A report from The Verge indicates that the former security researcher at Malwarebytes appeared in court in London this week, standing accused of causing an estimated $3 to $4 million in damages.
Clark hacked into various Microsoft servers that contained “confidential copies of pre-release versions of Windows” in 2017. During that time, he facilitated other hackers’ access to the servers via IRC chat, which allowed others to obtain potentially damaging confidential information. After being arrested for his crimes in June 2017, he was released on bail without any further restrictions on his internet or computer use.
He went on in 2018 to use a VPN to access Nintendo’s servers. Once in, he poked around in environments used for “highly confidential game development” that contained development code meant for then-unreleased games, though it isn’t clear at this point which games those were.

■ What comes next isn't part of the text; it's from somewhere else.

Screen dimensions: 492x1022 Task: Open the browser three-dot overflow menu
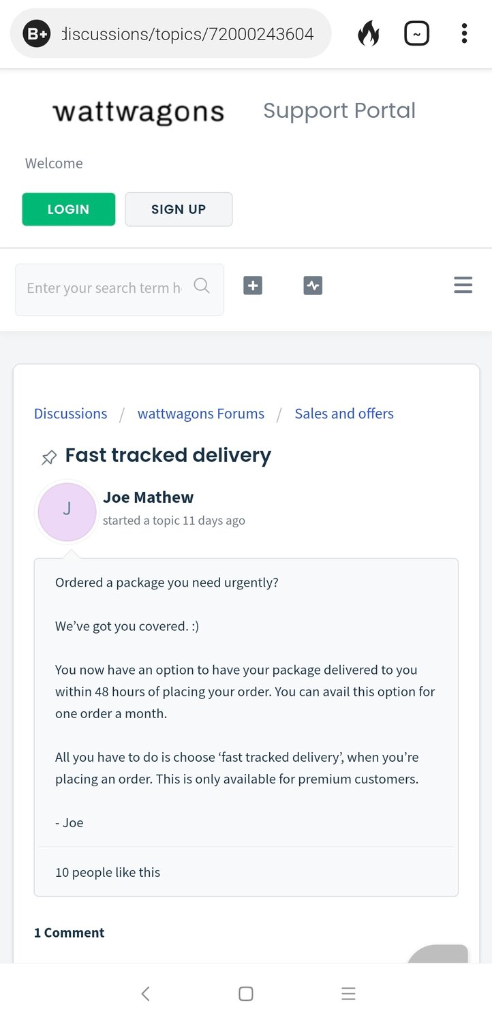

He stole 2,365 usernames and passwords from Nintendo’s servers and continued to do so until Nintendo finally discovered the breach in May 2018.
After entering his guilty plea, a judge issued a suspended 15-month prison sentence, suspended for 18 months, due to his diagnosis of autism and face blindness, stating that a longer prison stay could put him at risk from violence or reoffending in the future.
“Everything I have heard and been told leads me to believe this is a young man who would suffer disproportionality if he went to prison,” said Judge Alexander Milne, QC.
“I am trusting this will be a lesson from which you will all learn.”